“Zhamanak” says that in announcing its preparations for a dialogue with the Armenian authorities on Tuesday the opposition Armenian National Congress (HAK) remained one step ahead of them. The pro-HAK paper says the authorities still feel that any gesture to the HAK would damage their prestige.
“Chorrord Inknishkhanutyun” also sees the HAK gaining a “position advantage” over the government camp. “Further developments could unfold under two scenarios,” writes the pro-HAK daily. “Either negotiations on pre-term elections end in success and precipitate regime change, or they fail and every rally held by the Congress becomes more powerful than the previous one.” It claims that the HAK will therefore get stronger in any case.
“Yerkir” says that attendance at Tuesday’s HAK rally in Yerevan was visibly weaker and that HAK leader Levon Ter-Petrosian once again showed that “wishful thinking is more important for him than reality.” “Basing all analyses on a desired imagination, rather than reality, is a matter of technique. And Ter-Petrosian does have that knack,” comments the paper linked with the Armenian Revolutionary Federation (Dashnaktsutyun).
“Hayots Ashkhar” brands HAK leaders as “neo-Bolsheviks” and claims that their speeches are becoming “more and more aggressive.” The pro-presidential paper say they are blackmailing the government with their demands for fresh elections.
“Deep down, a demonstrator realizes that there is no guarantee that those coming to power through a revolution will be better rulers and substantially differ from the current ones,” writes “Hraparak.” “But he wants to punish [the current government] for stealing his votes, ignoring his will, denigrating him and condemning him to a poor and humiliating life. To punish, kick out and go home with a sense of satisfaction. Who can blame a rebellious and revolutionary person? He is always just and right.”

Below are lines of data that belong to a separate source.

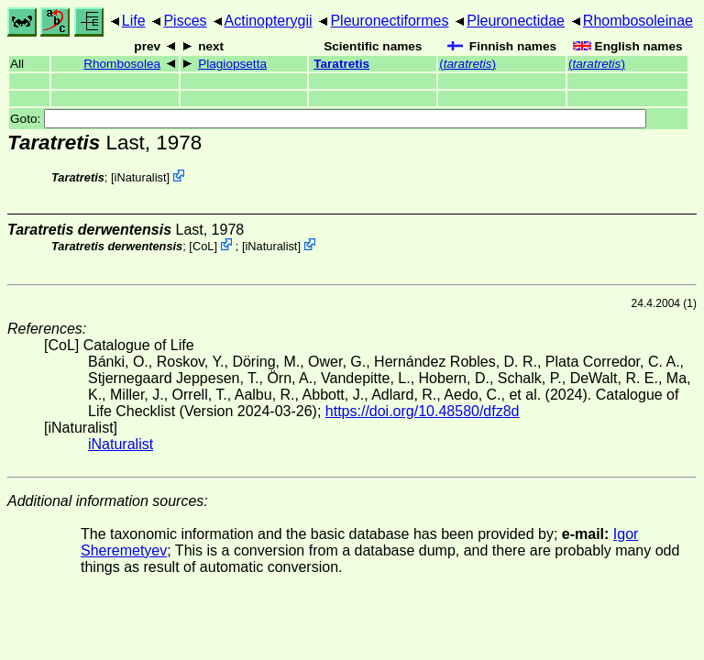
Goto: (328, 119)
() (467, 64)
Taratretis (341, 64)
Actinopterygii (269, 20)
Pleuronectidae (516, 20)
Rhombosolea (121, 64)
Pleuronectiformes (389, 20)
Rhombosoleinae (638, 20)
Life (134, 20)
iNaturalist (141, 177)
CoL (203, 246)
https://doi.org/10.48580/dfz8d (422, 411)
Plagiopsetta (232, 64)
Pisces (184, 20)
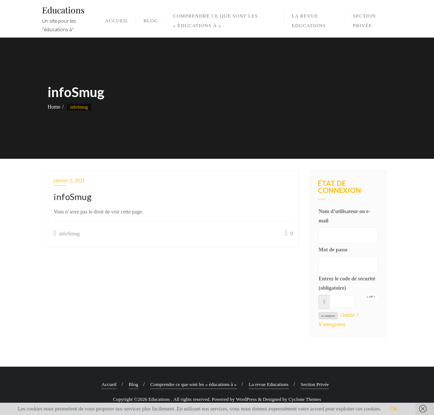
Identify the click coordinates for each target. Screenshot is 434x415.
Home (54, 107)
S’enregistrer (332, 324)
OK (394, 409)
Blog (133, 384)
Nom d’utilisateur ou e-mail (344, 216)
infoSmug (67, 233)
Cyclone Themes (304, 399)
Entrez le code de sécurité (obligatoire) (347, 283)
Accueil (109, 384)
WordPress (246, 399)
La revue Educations (268, 384)
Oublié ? (349, 315)
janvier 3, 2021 (69, 180)
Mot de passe (333, 249)
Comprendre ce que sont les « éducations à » (193, 384)
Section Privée (315, 384)
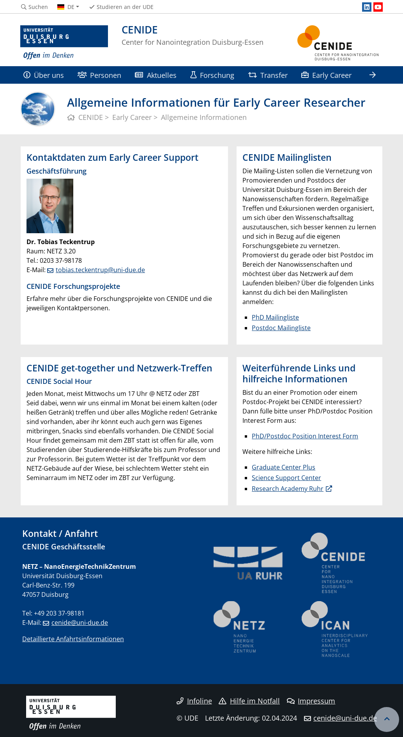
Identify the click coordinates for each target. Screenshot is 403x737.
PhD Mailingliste (275, 317)
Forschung (212, 75)
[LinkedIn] (366, 7)
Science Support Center (286, 477)
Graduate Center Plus (283, 467)
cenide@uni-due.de (79, 622)
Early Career (326, 75)
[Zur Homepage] (64, 42)
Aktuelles (155, 75)
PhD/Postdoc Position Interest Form (305, 436)
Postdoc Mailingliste (281, 328)
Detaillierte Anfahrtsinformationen (73, 639)
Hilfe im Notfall (249, 700)
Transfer (268, 75)
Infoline (194, 700)
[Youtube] (378, 7)
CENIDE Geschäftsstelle (63, 546)
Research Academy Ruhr (287, 488)
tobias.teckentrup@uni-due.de (100, 270)
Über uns (43, 75)
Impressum (311, 700)
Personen (99, 75)
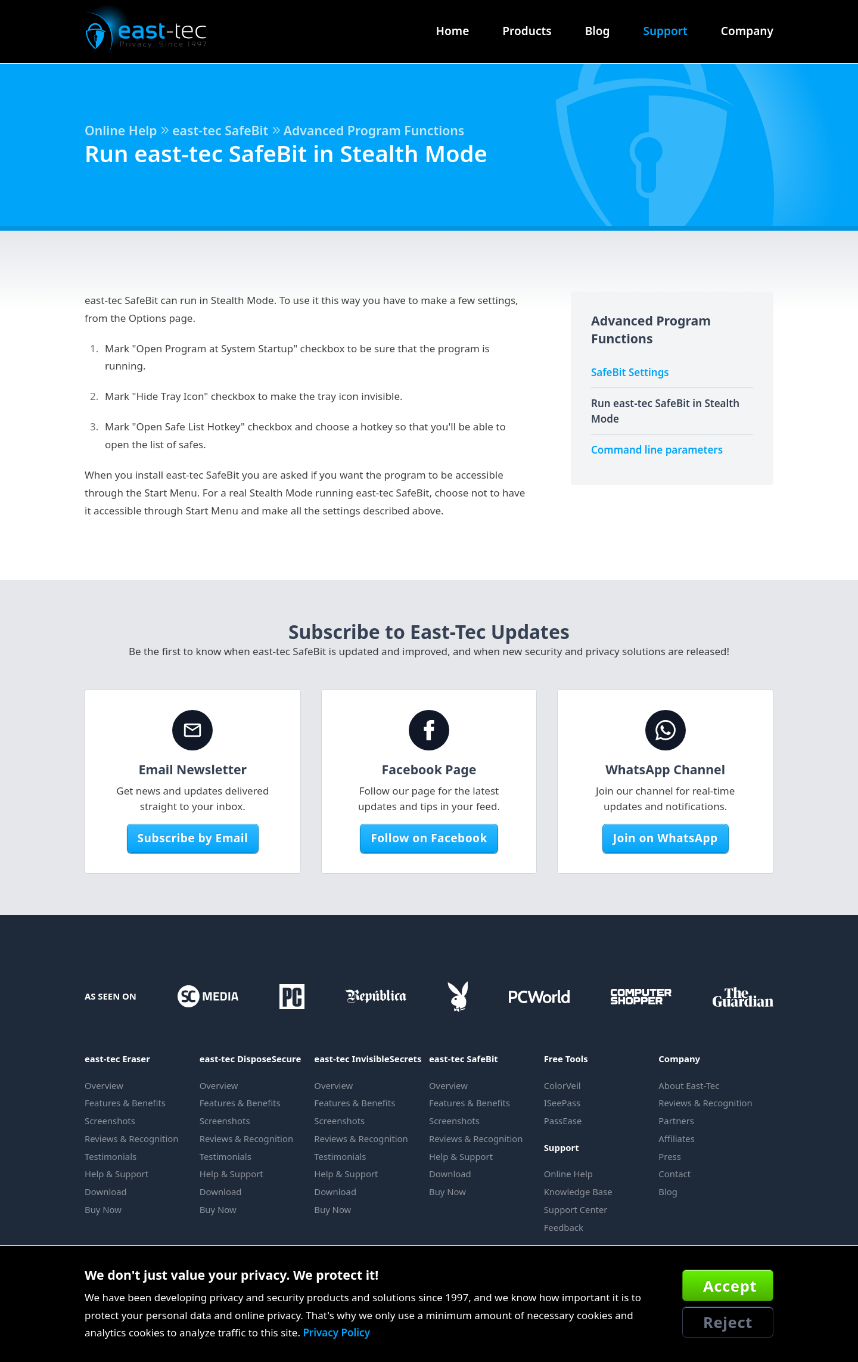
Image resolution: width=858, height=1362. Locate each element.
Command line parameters (657, 450)
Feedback (563, 1227)
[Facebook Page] (429, 730)
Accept (730, 1286)
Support (665, 31)
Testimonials (110, 1156)
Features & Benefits (125, 1103)
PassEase (563, 1121)
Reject (728, 1322)
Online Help (121, 130)
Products (526, 31)
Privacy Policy (336, 1332)
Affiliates (676, 1138)
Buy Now (103, 1209)
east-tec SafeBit (220, 130)
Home (453, 31)
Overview (104, 1085)
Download (106, 1191)
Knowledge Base (578, 1191)
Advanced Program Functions (374, 130)
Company (747, 31)
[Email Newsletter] (192, 730)
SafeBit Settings (630, 372)
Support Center (576, 1209)
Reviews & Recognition (131, 1138)
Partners (676, 1121)
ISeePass (562, 1103)
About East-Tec (688, 1085)
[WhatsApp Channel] (665, 730)
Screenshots (110, 1121)
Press (669, 1156)
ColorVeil (562, 1085)
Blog (597, 31)
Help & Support (116, 1174)
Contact (674, 1174)
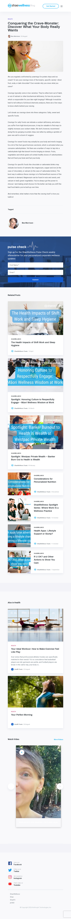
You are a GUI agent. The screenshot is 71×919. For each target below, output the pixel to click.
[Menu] (62, 6)
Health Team (18, 669)
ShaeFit (12, 900)
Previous (11, 786)
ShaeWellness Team (20, 351)
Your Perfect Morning (21, 715)
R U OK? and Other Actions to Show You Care (44, 560)
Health (10, 19)
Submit (35, 280)
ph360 (12, 903)
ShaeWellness (16, 339)
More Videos (58, 739)
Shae (12, 897)
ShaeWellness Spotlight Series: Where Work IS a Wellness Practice (46, 508)
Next (60, 786)
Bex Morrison (15, 36)
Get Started (50, 6)
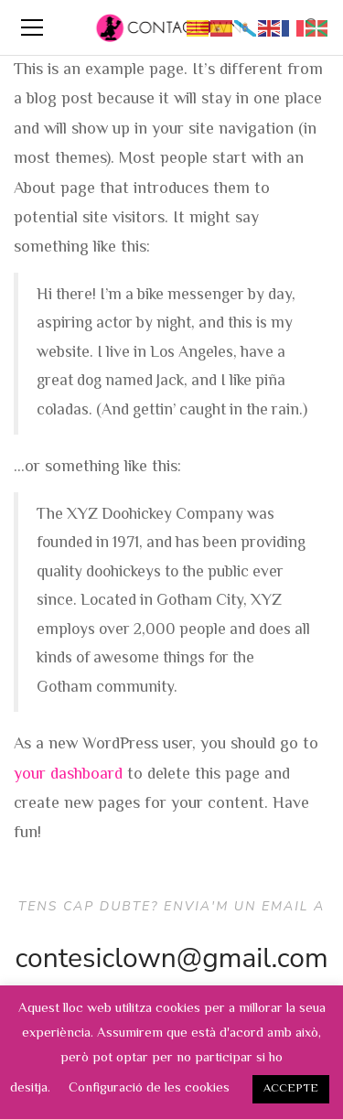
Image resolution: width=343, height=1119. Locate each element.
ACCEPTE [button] (290, 1089)
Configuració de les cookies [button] (149, 1088)
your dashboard (68, 775)
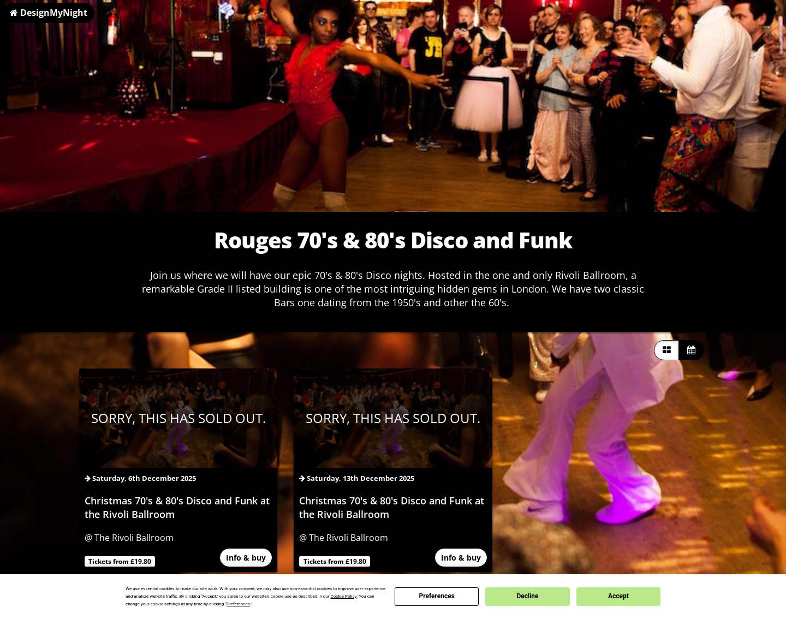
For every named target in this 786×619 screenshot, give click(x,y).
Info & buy (246, 557)
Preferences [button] (238, 604)
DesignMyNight (48, 13)
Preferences (437, 596)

“Consumer prices are again rising, albeit more slowly,” “Kapital” reports, presenting the latest official data on consumer price inflation in Armenia. It shows consumer prices rising by an average of 0.4 percent in May. They were up by 9 percent from the May 2010 level. According to the business daily, the increased cost of imported fuel was a major factor behind this inflation rate.